[Date Prev][Date Next]
[Chronological]
[Thread]
[Top]
RE: SSL connection to LDAP server
>Richard,
>
>I don't have the answer to your question, but I'm wondering
>if I could impose on you for some help.
I did get my answer and have attached the note.
> I'm very interested in
>how you have setup your Linux/Novell setup, and what you're now
>capable of achieving - i.e. can you now authenticate users
>to the linux box from the novell nds?
No, not yet. This is something that I want to play around with. LDAP is not really meant for authentication as the name suggests (LightWeight Directory Access Protocol).
> Can you authenticate them
>when they pop/imap to the linux box, off the novell server?
No. What you could do is use the NDS directory as a store for your information and then copy it onto your Unix machine at regular intervals by querying the NDS. The only problem is passwords. You are probably better off using Radius for this task. There is a Radius gateway into NDS that we use to authenticate dial-up users directly into the NDS.
>Can you now use your novell server's nds as your central Directory?
Yes. This is my ultimate goal. At the end of the day I want to be able to bring all my "directories" (OS/390, Radius, Oracle, Unix NIS etc) into the NDS.
>I'm also interested in how exactly you set this up, if you wouldn't
>mind spending a little time to describe it?
I have a large network with around 600 sites scattered around South Africa (yes, we also have networks here :-). We have around 25000 users registered in the NDS and I am not sure about the number of attributes. Novell NDS sits on top of this network and all users authenticate directly to the NDS. In my network core I have a NDS to LDAP gateway which I use to query information from the NDS into a database on UNIX. I also gather information about all our users from our HR systems running on OS/390. Using my databases, I correlate the information in the NDS with the info from our HR systems. This allows me to check if users have resigned, moved etc. Using this information, I can create LDIF information that I can write back into the NDS using LDAP. As security is a major concern, I did not want to do this in cleartext, thus the SSL implementation that I needed - the Novell LDAP server supports ssl connections.

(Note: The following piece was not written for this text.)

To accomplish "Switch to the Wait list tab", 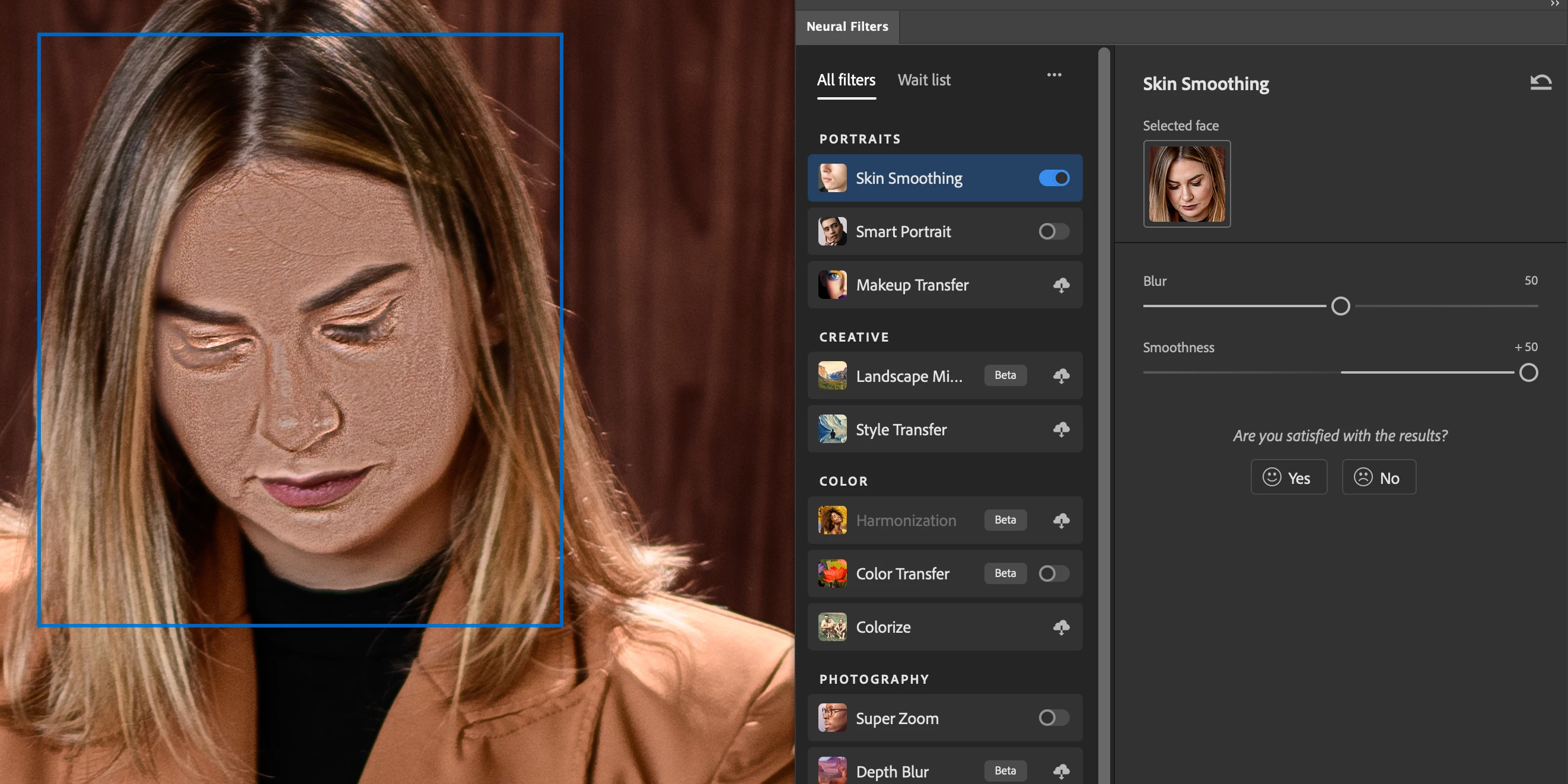I will (923, 79).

Currently I am using the following tools to do the job:
MySql as my database: http://www.mysql.org
University of Michigan LDAP clients. I do not need the full OpenLDAP implementation as Novell acts as the server. The tools needed are ldapsearch and ldapmodify: http://www.umich.edu/~dirsvcs/ldap/
SSL tools to allow secure connections to the LDAP gateway for updates. Use v0.9.3a as v0.9.4 does not compile with stunnel: http://www.openssl.org/
Stunnel to establish a ssl tunnel to the Novell LDAP gateway: http://mike.daewoo.com.pl/computer/stunnel/stunnel.html
All this is running on Linux Redhat 6.0 with kernel 2.2.11 plus a memory leak patch. Very stable!
--
Richard Ellerbrock
richarde@eskom.co.za
--- Begin Message ---
On the client side run stunnel as
/usr/local/sbin/stunnel -c -d 389 -r your.ldap.server:636
this will make your side listen on port 389(ldap) and create a
secure connection to your.ldap.server on ldaps(636).
On the server side you should run a 636->389 ssl proxy, may be
bjorb, stunnel, sslwrap, etc
when using a ldp client on your side allway use localhost as
the server for SSL connections
Pedro
|o|... Mon, Sep 06, 1999 at 07:06:01PM +0200, Richard Ellerbrock ...|o| wrote:
> I have been very successful connecting from my UNIX box (RedHat 6.0) using LDAP to a Novell NDS. This works well for anonymous reads from the NDS via LDAP. I now want to be able to make updates to the NDS, but want to do this via SSL using the ldapmodify utility. I have compiled OpenSSL and also stunnel and sslwrap to allow me to tunnel LDAP through SSL. Many people on the list (looking at the archives) have said that this should be possible, but I cannot get it to work. Has anybody every done this and if so, could I have an example using either sslwrap or stunnel.
>
> Both utils appear to connect to the server (looking at the Novell console), but something goes wrong later.
>
>
>
>
> --
> Richard Ellerbrock
> richarde@eskom.co.za
>
> --
> Richard Ellerbrock
> richarde@eskom.co.za
>
>
--
.sig: license expired, contact your vendor
--- End Message ---